1. Understanding Ground Truth
Machine learning isn't a magic wand, and it doesn't work by telepathy. An algorithm for any machine learning project needs data and examples of what it is trying to detect. It also needs examples of what it is not trying to detect so that it can tell the difference. This is particularly true of "supervised learning" algorithms, where they must train on sufficient numbers of examples to generate results. The same applies to "unsupervised learning" algorithms, which attempt to discover hidden relationships in data, without being told ahead of time. If relationships of interest don't exist in the data, no algorithm will find them.
2. Curate the Data
Data should be clean and well-curated. Meaning that to get the best results, it is important to have faith in the quality of the data. Misclassifications in training data can be particularly damaging in supervised learning situations — some algorithms (like ours) can compensate for occasional miss-classifications in training data, but pervasive problems can be hard to overcome.
3. Don't Overtrain
Overtraining is when a machine learning model can predict training examples with very high accuracy but cannot generalize to new data. This leads to poor performance in the field. Usually, this is a result of too little data or data that is too homogenous. The data does not truly reflect the natural variation and confounding factors that will be present in deployment. The data can also result from the poor tuning of the model. Overtraining can be particularly harmful, as it can lead to false optimism and premature deployment. This results in a visible failure that could easily have been avoided. Our AI engineers oversee and check customer's model configurations to prevent this unnecessary pitfall.
Case Study: Machine Health Monitoring System
(Names and details have been changed to protect the inexperienced.)
We recently had a client trying to build a machine health monitoring system for a refrigerant compressor. These compressors were installed in a system subject to rare leaks. They were trying to detect in advance whether the refrigerant in the lines has dropped to a point that put the compressor at risk. The system needs to detect before it causes any damage, overheating, or shuts down through some other mechanism. They were trying to do this via vibration data, using a small device containing a multi-axis accelerometer sensor mounted on the unit.
Limited Set of Data and Overtraining
Ideally, this client would have collected a variety of data with the same accelerometer under known conditions: including many examples of the compressor running in a range of normal load conditions, and many examples of the compressor running under adverse low refrigerant conditions in a similar variety of loads. They could then use our algorithms and tools in confidence that the data contains a broad representation of the operating states of interest. The data will also include normal variations as load and uncontrolled environmental factors change. It would also contain a range of different background noises and enough samples so that the sensor and measurement noise is well represented. But all they had was 10 seconds of data of a normal compressor and 10 seconds with low refrigerant collected in the lab.
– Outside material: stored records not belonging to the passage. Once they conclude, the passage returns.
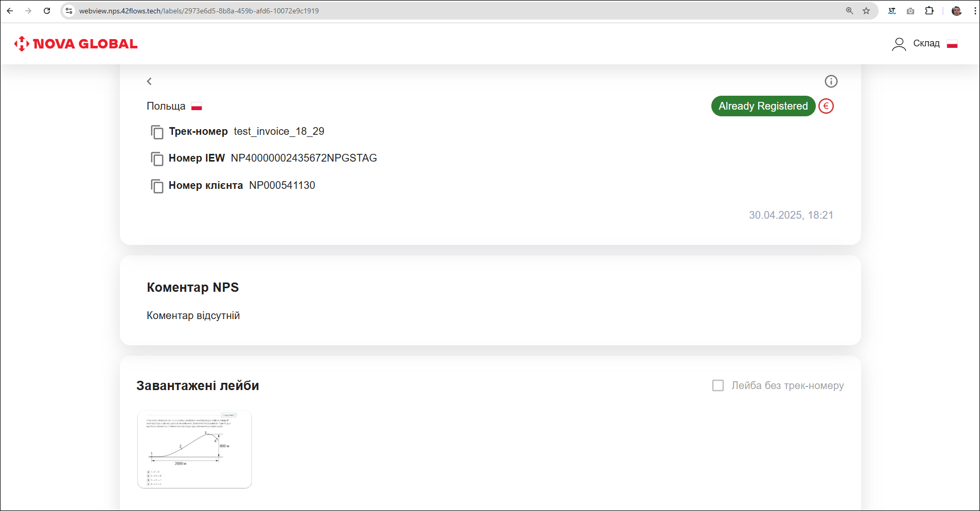Click the back chevron arrow on card
The width and height of the screenshot is (980, 511).
point(149,81)
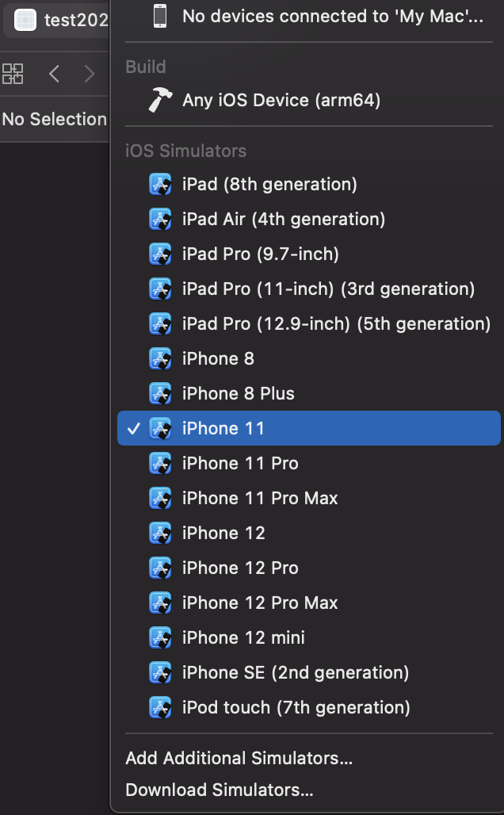The height and width of the screenshot is (815, 504).
Task: Choose iPad Pro (9.7-inch) simulator
Action: [x=260, y=254]
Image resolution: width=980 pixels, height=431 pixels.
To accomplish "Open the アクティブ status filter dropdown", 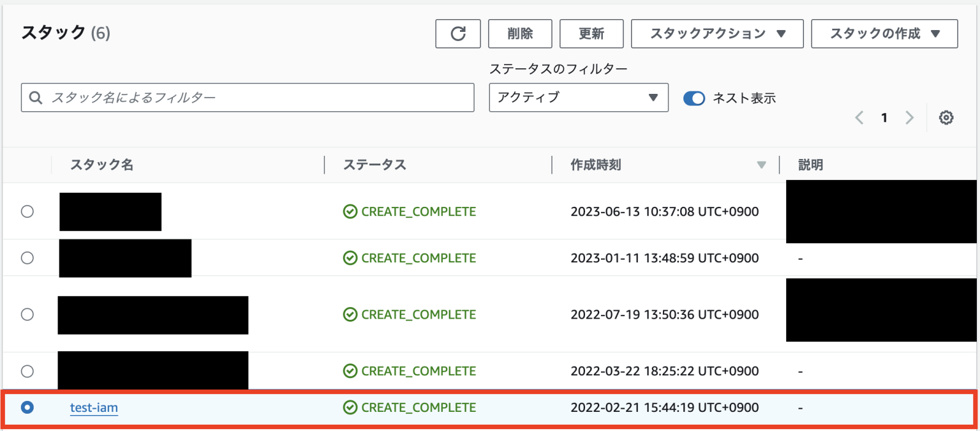I will (577, 97).
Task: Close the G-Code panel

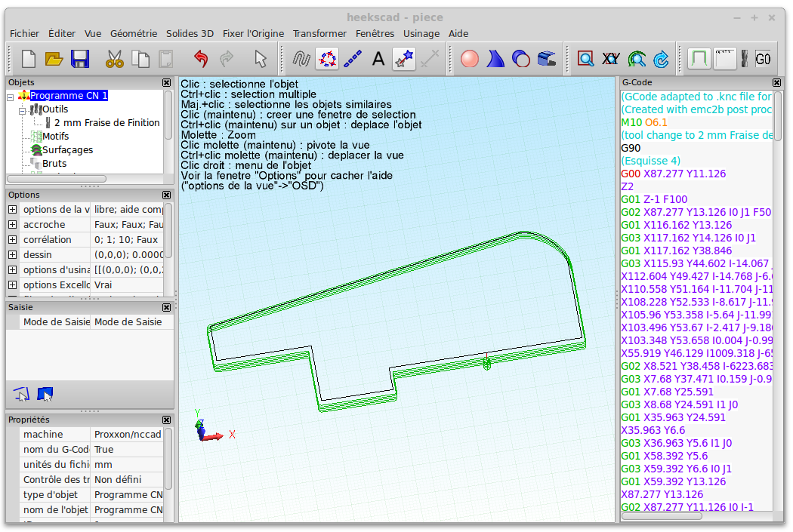Action: tap(776, 82)
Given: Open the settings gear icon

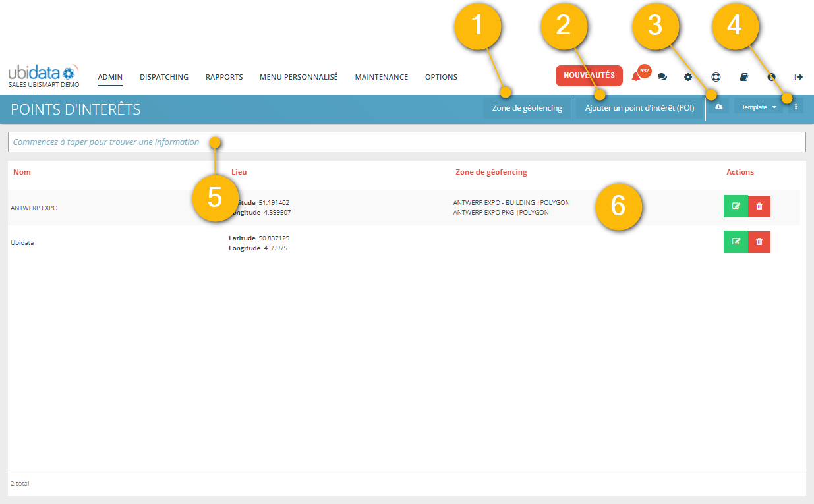Looking at the screenshot, I should point(688,77).
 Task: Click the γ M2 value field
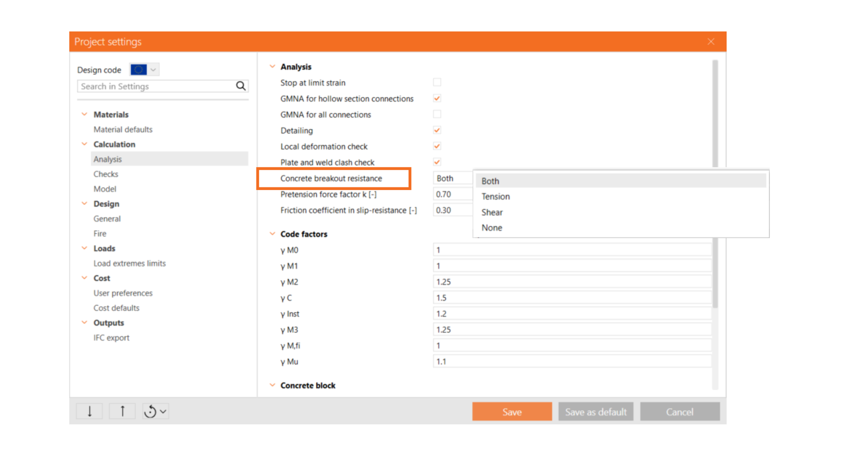pos(571,282)
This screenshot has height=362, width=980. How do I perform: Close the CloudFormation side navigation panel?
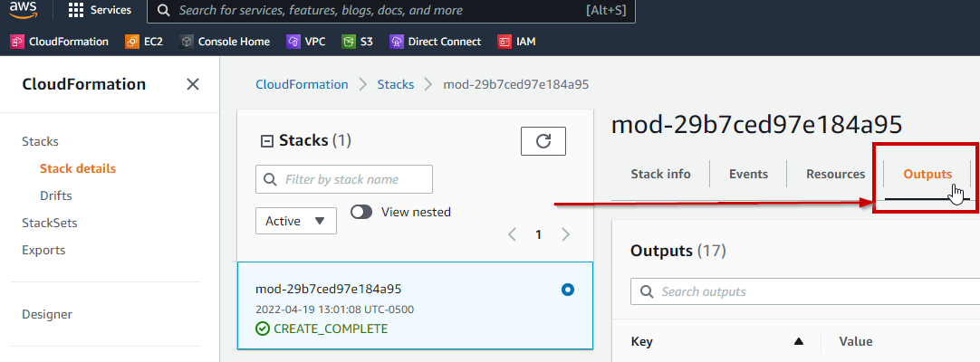[192, 84]
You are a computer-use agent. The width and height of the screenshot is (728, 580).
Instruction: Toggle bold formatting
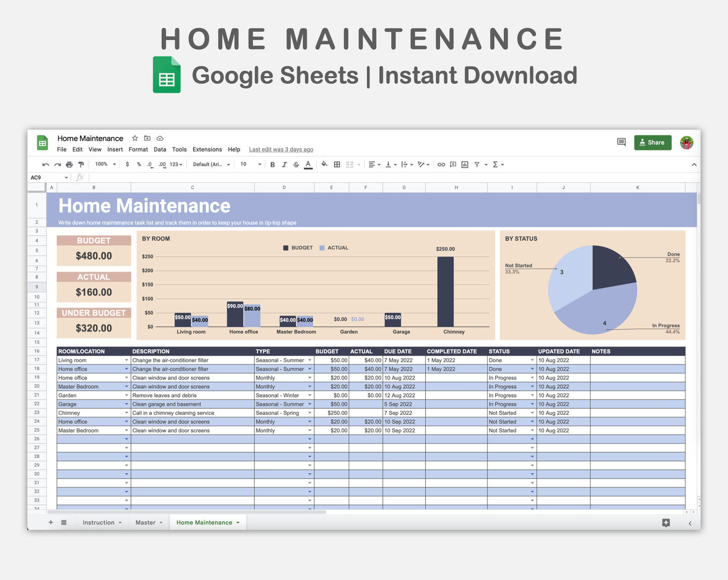point(273,165)

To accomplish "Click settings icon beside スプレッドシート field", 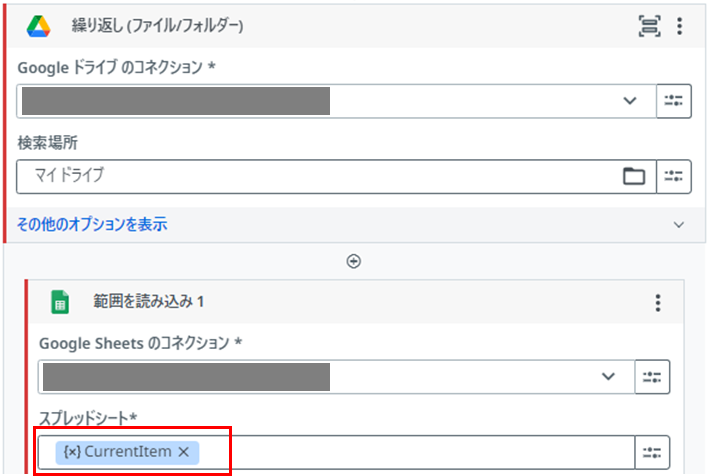I will (x=652, y=452).
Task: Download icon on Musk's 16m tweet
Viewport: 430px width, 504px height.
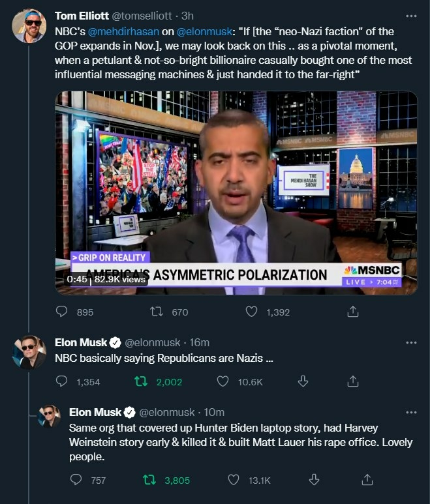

Human Monitoring vs. Machine Learning Algorithm Monitoring
The limited collected data might be enough for an engineer to begin to understand the differences between the two states. A human engineer working in the lab might use domain knowledge about field conditions to detect those differences in general. But a machine learning algorithm knows only what it sees. It would make a perfect separation between training examples, showing a 100% accuracy in classification. But that result would never generalize to the real world.
Solution for This Machine Learning Model
The most reliable approach is to include examples in the data of a full range of conditions for all the operational variations possible. It should include both normal and abnormal conditions. This allows the algorithms to learn by example and tune themselves to the most robust decision criteria.
Reality AI tools automatically do this by using a variety of methods for feature discovery and model selection. To help detect and avoid overtraining, our tools also test models with "K-fold validation". This is a process that repeatedly retrains but holds out a portion of the training data for testing. This simulates how the model will behave in the field when it attempts to operate on new observations it had not trained on. K-fold accuracy is rarely as high as training separation accuracy, but it's a better indicator of likely real-world performance. It is better at least to the degree that the training data is representative of the real world.